The Proteomic Rationale and Approach

            Proteomics technology is like genomics in that it addresses large numbers of molecules simultaneously.  As stand alone technology, DNA and RNA based genomics often reveal little or no correlation to disease state, because there are so many regulatory steps between DNA and disease. These include, but are not limited to: imprinting, transcription, RNA splicing, RNA editing, translation, folding, post-translational modification, and heterochromatin, intracellular transport, secretion, functional interaction, and functional compensation.  Since proteomics is a protein based technology, it is several steps closer to the disease state.  Proteomics effectively detects post-translational modifications (see phosphoproteomics), leaving only intracellular transport, secretion, functional interaction, and functional compensation to be inferred.  If sub-cellular fractions are analyzed on separate gels intracellular localization can be determined.  If functional activity is controlled and separate gels run at different functional levels, then the functional state is known (see functional proteomics).  Also, kinetics information is available by running gels at different time points.  All of this data is easily merged, giving us many data points for each of our > 2000 protein spots.  These data points include: protein amount, post-translational state, and quantitative sub-cellular localization; These data points can be referenced to both their functional state and their kinetics information.  The data will become even more significant when combined with DNA and RNA based genomics, giving data points right though the entire biological system from DNA all the way to function.  All that is left is to infer how the function effects or causes the disease state.  Once this is done all of these data points can be analyzed for relation to the disease, to find the molecules that are contributing to the disease.

            Another advantage of protein based technology is that it is more easily translated into clinical use.  DNA and RNA based therapy and diagnosis are rare and mostly experimental, and probably will be for quite a while.  On the other hand, protein based therapy has been in use since before we knew what protein was.
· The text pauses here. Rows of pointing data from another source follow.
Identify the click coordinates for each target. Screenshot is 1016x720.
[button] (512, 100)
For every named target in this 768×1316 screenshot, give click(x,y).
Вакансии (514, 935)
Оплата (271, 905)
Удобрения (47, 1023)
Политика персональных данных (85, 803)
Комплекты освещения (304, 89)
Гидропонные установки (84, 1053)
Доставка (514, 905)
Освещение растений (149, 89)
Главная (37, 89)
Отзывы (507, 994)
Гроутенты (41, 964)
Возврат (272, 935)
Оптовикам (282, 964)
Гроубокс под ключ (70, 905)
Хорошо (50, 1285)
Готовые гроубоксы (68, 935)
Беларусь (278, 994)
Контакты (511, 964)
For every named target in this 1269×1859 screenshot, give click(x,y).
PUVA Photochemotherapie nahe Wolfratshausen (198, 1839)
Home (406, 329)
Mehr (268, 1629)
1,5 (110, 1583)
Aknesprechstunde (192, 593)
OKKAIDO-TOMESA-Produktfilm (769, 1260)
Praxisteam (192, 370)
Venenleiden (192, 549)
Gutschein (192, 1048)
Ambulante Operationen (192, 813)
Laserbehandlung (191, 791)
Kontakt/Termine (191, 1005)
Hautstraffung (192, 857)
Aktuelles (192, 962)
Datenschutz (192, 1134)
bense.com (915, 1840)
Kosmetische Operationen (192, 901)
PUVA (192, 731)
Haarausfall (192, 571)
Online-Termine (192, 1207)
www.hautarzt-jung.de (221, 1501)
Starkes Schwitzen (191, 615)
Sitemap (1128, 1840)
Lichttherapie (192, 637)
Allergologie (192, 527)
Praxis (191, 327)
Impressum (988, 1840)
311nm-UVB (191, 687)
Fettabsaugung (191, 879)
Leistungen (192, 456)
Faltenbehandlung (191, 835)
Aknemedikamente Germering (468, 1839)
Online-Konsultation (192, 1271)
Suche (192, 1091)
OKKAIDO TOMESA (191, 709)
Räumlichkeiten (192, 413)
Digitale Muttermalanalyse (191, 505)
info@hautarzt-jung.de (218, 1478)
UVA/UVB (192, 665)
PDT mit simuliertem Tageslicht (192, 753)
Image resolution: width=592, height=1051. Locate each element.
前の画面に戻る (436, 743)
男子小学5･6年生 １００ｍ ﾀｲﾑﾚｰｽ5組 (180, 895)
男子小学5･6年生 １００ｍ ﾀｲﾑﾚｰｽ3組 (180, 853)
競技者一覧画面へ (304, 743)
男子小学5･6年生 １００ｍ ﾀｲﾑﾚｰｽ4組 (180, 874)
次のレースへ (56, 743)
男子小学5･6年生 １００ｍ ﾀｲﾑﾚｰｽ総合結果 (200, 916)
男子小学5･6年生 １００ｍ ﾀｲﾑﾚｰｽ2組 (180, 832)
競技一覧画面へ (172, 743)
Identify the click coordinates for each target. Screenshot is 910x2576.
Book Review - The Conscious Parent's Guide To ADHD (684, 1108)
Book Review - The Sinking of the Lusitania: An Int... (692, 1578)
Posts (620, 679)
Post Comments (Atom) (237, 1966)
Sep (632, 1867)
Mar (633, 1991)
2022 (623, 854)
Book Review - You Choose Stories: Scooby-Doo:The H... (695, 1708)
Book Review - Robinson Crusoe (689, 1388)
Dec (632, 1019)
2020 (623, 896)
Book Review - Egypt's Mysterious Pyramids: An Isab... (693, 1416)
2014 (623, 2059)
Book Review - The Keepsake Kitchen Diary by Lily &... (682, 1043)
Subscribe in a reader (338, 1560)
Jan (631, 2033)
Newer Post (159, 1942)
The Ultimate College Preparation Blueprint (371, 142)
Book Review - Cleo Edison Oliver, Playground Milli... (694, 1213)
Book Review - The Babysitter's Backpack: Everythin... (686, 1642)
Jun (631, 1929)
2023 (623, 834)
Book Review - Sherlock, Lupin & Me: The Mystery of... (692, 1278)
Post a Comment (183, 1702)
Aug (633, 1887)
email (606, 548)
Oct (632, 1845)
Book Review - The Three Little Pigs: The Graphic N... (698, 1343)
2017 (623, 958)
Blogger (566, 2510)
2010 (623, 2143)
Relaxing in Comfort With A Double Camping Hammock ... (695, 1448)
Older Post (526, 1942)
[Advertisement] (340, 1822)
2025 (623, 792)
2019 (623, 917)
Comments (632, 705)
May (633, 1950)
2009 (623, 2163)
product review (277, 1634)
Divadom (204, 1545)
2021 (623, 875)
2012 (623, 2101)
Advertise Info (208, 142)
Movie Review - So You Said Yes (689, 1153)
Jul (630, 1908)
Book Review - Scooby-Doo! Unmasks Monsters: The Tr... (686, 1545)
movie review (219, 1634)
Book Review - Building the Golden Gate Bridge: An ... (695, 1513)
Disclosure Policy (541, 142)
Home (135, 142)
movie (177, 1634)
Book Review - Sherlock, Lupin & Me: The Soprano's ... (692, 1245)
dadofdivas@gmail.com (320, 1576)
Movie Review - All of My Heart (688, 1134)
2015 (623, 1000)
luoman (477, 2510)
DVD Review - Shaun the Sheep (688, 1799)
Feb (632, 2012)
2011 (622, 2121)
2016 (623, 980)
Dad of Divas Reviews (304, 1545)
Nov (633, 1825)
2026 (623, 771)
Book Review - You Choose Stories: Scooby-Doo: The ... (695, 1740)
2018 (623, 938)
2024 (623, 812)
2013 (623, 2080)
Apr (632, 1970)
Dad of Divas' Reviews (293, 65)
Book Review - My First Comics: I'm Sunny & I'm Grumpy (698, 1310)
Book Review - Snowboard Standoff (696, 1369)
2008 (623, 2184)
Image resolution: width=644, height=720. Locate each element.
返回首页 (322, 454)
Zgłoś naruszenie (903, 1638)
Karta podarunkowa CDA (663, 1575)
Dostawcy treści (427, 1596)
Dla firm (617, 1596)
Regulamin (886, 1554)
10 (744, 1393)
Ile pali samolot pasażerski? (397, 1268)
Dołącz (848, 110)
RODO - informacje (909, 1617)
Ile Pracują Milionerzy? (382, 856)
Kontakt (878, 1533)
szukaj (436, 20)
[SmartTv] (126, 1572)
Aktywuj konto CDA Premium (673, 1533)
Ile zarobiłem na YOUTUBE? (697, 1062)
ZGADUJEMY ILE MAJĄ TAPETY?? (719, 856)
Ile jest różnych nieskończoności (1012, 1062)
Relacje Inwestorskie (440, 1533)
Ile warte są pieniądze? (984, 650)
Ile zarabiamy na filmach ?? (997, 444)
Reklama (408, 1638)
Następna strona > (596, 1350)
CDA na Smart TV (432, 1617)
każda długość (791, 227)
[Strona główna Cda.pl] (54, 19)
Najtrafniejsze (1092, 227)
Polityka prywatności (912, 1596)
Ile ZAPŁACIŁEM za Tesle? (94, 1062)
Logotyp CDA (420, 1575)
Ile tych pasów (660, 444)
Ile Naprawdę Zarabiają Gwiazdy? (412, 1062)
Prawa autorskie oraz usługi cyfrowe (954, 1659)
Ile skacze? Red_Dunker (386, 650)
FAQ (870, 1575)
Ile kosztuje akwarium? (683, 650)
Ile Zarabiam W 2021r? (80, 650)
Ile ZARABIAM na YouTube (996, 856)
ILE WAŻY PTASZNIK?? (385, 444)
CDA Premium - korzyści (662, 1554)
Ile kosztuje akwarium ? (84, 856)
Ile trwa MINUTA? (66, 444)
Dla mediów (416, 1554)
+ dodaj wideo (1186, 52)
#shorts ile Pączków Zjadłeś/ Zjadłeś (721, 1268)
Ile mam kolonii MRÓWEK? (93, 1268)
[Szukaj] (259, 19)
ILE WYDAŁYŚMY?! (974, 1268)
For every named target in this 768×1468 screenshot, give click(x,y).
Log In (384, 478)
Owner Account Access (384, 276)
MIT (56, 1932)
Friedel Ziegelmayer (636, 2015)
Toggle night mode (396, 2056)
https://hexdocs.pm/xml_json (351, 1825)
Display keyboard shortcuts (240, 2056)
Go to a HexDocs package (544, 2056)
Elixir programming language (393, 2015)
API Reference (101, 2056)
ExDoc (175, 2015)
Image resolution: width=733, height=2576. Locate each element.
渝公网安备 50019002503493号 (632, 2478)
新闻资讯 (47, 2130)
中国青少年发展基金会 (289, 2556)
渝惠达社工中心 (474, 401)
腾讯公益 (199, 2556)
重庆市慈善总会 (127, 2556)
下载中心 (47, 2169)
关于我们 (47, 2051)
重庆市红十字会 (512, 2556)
Some early examples are insulin extracted from animals and given as injections for diabetes, or antibodies to important proteins being used to diagnose disease.  Now recombinant proteins are in common use in hospitals everywhere.  Some proteomic technologies, like SELDI, are being used to find proteins that can be easily (relative to other approaches) translated to standard clinical lab tests.  They are also bringing closer the day when proteomics will be a speedy and powerful multifaceted clinical test.

          There are many different technical aspects to proteomics.  Preparative technologies range from 1D gels, 2D gels, Multidimensional chromatography, Mass Spectrometry, to Arrays, and beyond.  Each of these techniques has numerous different variations.  These techniques and their variations are applied singly, in tandem, and consecutively.  Identification and functional classification technologies include: Western Blotting, Specific Gel Stains, Mass Spectrometry, Database Mining, Computer Modeling/Simulation, and many others.  Of course there are many variations on each of these themes.Current technology can detect at most several thousand proteins and protein isoforms at once.   

Limitations of proteomics:  2D gels currently have the best available resolution in proteomics, about 2,500 spots per gel.  By alternating pI and % acrylamide it is possible to visualize up to 10,000 spots.  This is a giant leap forward from traditional SDS PAGE gels, but:  ~50,000 genes times an average of 6 splice isoforms per transcript, a variety of pre and post functional stages for most proteins, and a host of reversible and irreversible post translational modifications has lead to estimations of up to 40 million different proteins in humans, not counting the 100 million+ possible antibodies.  Almost all of these protiens will find their way into the blood at some time or in some disease state.  Additionally we'd like to know how much of each protein is present and where in or outside the cell it is.  Thus it is easy to see why current resolution is at least 7 orders of magnitude short of resolving all possible proteins.  However it is important to note that before the advent of proteomics only about 300 plasma proteins were known. Now through HUPO we have helped to cross-lab repeat an pilot phase experiment.  It confirmed more than triple that number raising the number to ~1000.  When this data is published clinical practitioners of every type will be looking through the list and finding new proteins that are clinically relevant to their specialty. Some of these will be developed into new tests and drugs to predict, diagnose and treat a wide variety of disease. In the meantime HUPO will be trying to go deeper into the proteome so that we can present 10,000, or 100,000 proteins within the next few years.

          There is no magic bullet in proteomics, only by using all of the currently available technologies can we get the most comprehensive view of a proteome.  This would be impossible in any one lab, although highly collaborative projects like those at HUPO, may eventually be able to leverage such resources.  Thus, each lab must consider what technologies are best suited to their own needs.  There are many factors in this decision, including: Resolution (number and kinds of proteins detectable), Sensitivity (quantitative range and accuracy), Reproducibility, and Throughput (relative rate of sample processing).  Perhaps most important are: Amount of money available, and access to experts that can make these technologies work.